9. Deferida a patente solicitar a expedição da carta patente
A patente será concedida depois de deferido o pedido de patente e comprovado o pagamento da retribuição correspondente, expedindo-se a respectiva carta-patente. O pagamento da retribuição referente à expedição da carta-patente e respectiva comprovação deverão ser efetuados no prazo de 60 dias contados do deferimento. A retribuição prevista poderá ainda ser paga se comprovada dentro de 30 dias após o prazo original de 60 dias, independentemente de notificação mediante pagamento de retribuição específica, sob pena de arquivamento definitivo do pedido. Reputa-se concedida a patente na data de publicação do respectivo ato. Da carta-patente deverão constar o número, o título e a natureza respectivos, o nome do inventor, a qualificação e o domicílio do titular, o prazo de vigência, o relatório descritivo, as reivindicações e os desenhos, bem como os dados relativos à prioridade.

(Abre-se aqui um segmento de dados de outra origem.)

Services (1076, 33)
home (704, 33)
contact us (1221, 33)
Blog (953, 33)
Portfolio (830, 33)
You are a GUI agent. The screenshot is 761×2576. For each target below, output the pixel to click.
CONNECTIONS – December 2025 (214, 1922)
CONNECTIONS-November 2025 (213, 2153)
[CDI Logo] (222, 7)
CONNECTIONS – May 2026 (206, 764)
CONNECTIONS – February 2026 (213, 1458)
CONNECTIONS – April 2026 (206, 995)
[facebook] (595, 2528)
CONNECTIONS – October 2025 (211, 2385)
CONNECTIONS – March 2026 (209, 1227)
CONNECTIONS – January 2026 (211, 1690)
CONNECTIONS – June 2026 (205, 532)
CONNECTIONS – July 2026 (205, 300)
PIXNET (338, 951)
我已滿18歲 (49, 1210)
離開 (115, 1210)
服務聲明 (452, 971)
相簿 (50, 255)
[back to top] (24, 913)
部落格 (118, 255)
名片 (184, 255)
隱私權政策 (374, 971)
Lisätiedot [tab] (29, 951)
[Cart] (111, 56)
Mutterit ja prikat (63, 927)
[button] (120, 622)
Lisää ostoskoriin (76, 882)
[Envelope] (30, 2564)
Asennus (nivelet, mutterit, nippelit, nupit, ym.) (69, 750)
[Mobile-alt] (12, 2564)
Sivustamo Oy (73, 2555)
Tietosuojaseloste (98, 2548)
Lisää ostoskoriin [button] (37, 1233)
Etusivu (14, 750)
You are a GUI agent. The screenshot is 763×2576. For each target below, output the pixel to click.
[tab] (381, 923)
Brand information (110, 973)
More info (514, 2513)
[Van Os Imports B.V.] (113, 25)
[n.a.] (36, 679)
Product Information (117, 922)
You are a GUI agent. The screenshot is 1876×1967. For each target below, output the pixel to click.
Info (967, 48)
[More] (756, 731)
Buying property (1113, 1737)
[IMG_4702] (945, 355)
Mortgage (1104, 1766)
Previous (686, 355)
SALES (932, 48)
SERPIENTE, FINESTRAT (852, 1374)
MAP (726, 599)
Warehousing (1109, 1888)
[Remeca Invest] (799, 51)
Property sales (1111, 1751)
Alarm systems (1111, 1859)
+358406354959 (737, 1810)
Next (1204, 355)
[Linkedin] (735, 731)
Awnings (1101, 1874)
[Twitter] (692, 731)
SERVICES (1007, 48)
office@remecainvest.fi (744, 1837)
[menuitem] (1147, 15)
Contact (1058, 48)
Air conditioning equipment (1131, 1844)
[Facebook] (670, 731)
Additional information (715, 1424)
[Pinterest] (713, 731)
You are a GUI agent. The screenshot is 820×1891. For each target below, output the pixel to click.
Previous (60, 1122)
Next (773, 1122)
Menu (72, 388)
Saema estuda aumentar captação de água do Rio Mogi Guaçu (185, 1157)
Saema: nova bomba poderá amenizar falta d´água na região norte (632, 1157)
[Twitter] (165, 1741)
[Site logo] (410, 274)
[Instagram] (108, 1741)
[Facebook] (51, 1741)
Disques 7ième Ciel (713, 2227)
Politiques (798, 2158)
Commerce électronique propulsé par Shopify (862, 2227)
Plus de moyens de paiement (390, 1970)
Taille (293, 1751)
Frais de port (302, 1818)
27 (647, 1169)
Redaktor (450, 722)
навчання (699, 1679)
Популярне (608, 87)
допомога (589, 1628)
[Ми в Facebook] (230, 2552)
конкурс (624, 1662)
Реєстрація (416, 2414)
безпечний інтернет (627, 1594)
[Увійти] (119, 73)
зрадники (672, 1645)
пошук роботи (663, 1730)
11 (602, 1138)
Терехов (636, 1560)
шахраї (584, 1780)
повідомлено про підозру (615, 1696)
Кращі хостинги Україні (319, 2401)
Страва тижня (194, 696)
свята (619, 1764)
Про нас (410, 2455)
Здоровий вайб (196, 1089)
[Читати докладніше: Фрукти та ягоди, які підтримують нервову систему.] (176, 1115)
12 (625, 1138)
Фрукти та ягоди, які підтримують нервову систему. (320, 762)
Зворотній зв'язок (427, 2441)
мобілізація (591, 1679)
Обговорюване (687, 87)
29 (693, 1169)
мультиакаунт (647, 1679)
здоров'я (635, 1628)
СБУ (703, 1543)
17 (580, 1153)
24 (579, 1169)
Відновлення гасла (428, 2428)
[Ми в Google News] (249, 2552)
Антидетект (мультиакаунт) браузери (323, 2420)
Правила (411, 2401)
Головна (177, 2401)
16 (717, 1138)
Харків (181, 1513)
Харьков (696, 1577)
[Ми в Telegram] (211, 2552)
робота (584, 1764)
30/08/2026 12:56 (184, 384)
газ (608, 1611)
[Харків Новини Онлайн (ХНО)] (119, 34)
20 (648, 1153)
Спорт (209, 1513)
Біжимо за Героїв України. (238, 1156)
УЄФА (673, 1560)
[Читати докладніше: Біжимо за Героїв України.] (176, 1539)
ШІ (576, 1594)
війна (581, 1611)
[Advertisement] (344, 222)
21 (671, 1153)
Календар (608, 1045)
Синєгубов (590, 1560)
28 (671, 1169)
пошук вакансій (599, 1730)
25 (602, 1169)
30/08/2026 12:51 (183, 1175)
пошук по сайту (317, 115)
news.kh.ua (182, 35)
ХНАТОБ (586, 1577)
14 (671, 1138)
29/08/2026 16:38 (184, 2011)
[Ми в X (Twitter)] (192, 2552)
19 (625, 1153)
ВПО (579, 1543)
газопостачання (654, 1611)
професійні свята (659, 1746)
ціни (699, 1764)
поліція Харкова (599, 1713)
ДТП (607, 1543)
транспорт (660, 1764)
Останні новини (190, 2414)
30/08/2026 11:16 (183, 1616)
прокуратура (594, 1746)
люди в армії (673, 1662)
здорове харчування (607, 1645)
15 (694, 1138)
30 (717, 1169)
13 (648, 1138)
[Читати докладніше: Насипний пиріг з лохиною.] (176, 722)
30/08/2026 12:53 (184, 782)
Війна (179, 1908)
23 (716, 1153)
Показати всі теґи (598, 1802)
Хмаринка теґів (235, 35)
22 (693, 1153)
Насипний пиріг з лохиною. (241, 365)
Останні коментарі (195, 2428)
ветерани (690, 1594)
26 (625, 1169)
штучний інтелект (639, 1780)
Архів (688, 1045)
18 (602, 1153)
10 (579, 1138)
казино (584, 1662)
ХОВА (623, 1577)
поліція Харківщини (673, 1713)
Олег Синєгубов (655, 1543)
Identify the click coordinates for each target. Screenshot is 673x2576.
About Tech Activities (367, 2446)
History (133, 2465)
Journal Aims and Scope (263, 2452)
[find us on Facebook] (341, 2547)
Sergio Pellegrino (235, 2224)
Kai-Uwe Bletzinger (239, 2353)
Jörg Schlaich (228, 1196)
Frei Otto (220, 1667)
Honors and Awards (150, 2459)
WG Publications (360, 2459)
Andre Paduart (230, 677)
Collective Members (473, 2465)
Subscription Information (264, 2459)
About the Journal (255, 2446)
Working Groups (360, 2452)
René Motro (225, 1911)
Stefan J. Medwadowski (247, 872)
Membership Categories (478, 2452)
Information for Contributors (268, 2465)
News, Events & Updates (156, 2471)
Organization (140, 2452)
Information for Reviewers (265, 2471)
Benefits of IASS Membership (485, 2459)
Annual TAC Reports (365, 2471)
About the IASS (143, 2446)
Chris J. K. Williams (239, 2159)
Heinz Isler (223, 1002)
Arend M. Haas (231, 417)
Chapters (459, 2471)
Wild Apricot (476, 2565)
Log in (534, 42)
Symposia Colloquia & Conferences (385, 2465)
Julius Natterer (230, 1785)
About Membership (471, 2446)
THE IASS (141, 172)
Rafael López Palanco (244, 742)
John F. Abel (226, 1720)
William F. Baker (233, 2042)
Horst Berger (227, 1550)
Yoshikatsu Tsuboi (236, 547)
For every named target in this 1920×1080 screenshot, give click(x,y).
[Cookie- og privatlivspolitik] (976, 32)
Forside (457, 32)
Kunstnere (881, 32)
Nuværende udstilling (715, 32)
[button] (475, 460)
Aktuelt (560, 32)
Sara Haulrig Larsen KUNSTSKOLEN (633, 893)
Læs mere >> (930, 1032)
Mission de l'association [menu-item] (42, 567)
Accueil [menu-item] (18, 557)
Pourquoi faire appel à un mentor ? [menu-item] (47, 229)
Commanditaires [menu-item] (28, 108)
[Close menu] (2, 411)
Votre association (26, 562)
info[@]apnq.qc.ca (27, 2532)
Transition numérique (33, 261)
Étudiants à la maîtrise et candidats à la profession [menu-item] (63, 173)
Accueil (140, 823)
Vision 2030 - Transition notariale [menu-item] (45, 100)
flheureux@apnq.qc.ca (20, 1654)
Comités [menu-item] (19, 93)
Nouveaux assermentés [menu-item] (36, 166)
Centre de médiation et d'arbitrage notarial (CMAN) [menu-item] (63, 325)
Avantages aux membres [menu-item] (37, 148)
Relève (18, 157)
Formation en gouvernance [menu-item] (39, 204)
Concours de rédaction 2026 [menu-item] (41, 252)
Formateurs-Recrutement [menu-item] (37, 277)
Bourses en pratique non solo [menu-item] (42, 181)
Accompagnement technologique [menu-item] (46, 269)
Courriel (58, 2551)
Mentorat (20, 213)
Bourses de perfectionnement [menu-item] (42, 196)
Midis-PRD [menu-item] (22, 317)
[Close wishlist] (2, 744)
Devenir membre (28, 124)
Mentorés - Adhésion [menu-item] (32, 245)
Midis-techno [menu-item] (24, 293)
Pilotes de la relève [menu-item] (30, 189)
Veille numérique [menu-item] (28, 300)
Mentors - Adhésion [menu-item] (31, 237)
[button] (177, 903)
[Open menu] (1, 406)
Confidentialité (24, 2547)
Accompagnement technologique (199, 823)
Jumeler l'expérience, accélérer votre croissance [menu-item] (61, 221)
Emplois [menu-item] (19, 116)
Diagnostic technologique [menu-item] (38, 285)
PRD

10. Manter o pagamento das anuidades em dia
O depositante do pedido e o titular da patente estão sujeitos ao pagamento de retribuição anual, a partir do início do terceiro ano da data do depósito. O pagamento deverá ser efetuado dentro dos primeiros 3 meses de cada período anual, podendo, ainda, ser feito, independente de notificação, dentro dos 6 meses subsequentes, mediante pagamento de retribuição adicional. Isto aplica-se aos pedidos internacionais depositados em virtude de tratado em vigor no Brasil, devendo o pagamento das retribuições anuais vencidas antes da data da entrada no processamento nacional ser efetuado no prazo de 3 meses dessa data. A falta de pagamento da retribuição anual acarretará o arquivamento do pedido ou a extinção da patente.